Popular materials include:
- Aluminum alloy, one of the most popular materials due to its high strength-to-weight ratio, excellent corrosion resistance, easy machining, and good conductivity.
- Stainless steel, which offers higher strength and hardness (even at thin panel thickness) and increased corrosion resistance, cryogenic toughness, and ductility over carbon steels.
- Composites, which are available in a variety of colors and finishes and are highly usable in flat front panels, particularly within machine controls.
- Carbon fiber, which offers an incredibly high strength-to-weight ratio and is commonly quoted as five times the strength of steel but only one third the weight.
- Fiberglass, a polymer composed of a plastic matrix reinforced by fine fibers of glass that is lightweight, extremely strong, and less brittle and expensive than carbon fiber.
- Plastic. While this material is ubiquitous, high-tooling costs make it only economic with larger quantities (typically more than 1,000 pieces), and environmental considerations, such as exposure to impact and harsh use, cleaning agents, UV rays, etc., can limit its applications.
A wide range of surface treatments are possible to decorate, protect, and expand the lifespan of front panel material. This enables manufacturers to customize according to the OEM while displaying and differentiating “their brand.”
Most paints contain resins, pigment reducers, and additives. Resins form a film and hold the pigment in place and determine the paint type. Reducers, including solvents and diluents, are used to control viscosity and volume. Additives are then used to add gloss, hardness, and other characteristics.
Powder coat is a pigment encapsulated in a powdered resin without the need for a solvent. The coating is typically applied electrostatically and then cured and hardened with heat. This treatment is preferred because it has a tough impact and weather-resistant finish, allows for color blending and special bleed effects, coats on thick without running or sagging, shows no difference between horizontal and vertical coated surfaces, and has gloss level capabilities that exceed 15 percent.
Commonly called electro-coating (e-coating), electro-deposition is considered an alternative to powder coating and is a process by which a metal object is submerged in a tank and an electric current is used to deposit paint on both the inside and outside cavities. Parts are then removed from the tank and heat cured. This treatment can cover even the most complex parts of assembled products according to specific performance requirements. Coatings generally have uniform thickness without porosity, and it is considered an environmentally friendly solution with no heavy metals or haps and low VOCs.
Anodizing harnesses the natural oxidizing process by increasing the layer thickness and corrosion resistance. An electrical current is passed from an anode (positive) to a cathode (negative). The object, which serves as the anode, is placed alongside cathodes in an anodizing tank containing dissolved chemicals. A hard layer of aluminum oxide forms on the object’s surface with the thickness being directly proportional to the time spent in the tank.
Mechanical finishing (for metals) commonly involves grinding, polishing, and brushing. These techniques can be used on any metal but are typically performed on aluminum and stainless steel.
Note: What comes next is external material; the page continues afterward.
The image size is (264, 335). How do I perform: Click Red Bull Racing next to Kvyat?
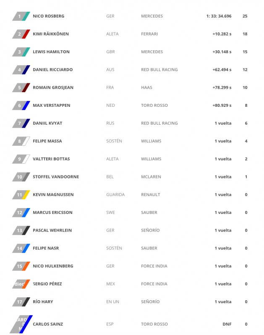point(159,123)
Abrasives are used when grinding and polishing to remove surface metal and create finishes like satin or mirror-polish. The final finish is determined by abrasive pressure, contact time, material feed rate, and wet or dry techniques.
The choice of materials and finishes will significantly affect the strength, durability, and suitability of the overall Human Machine Interface (HMI). Direct damage to the front panel can leave the entire system vulnerable, resulting in equipment down-time, production stoppages, additional maintenance, redundant labor, and other cost-affecting implications. To avoid these issues, it’s important to work with an HMI expert who can address all the technical and commercial considerations for a complex HMI development project.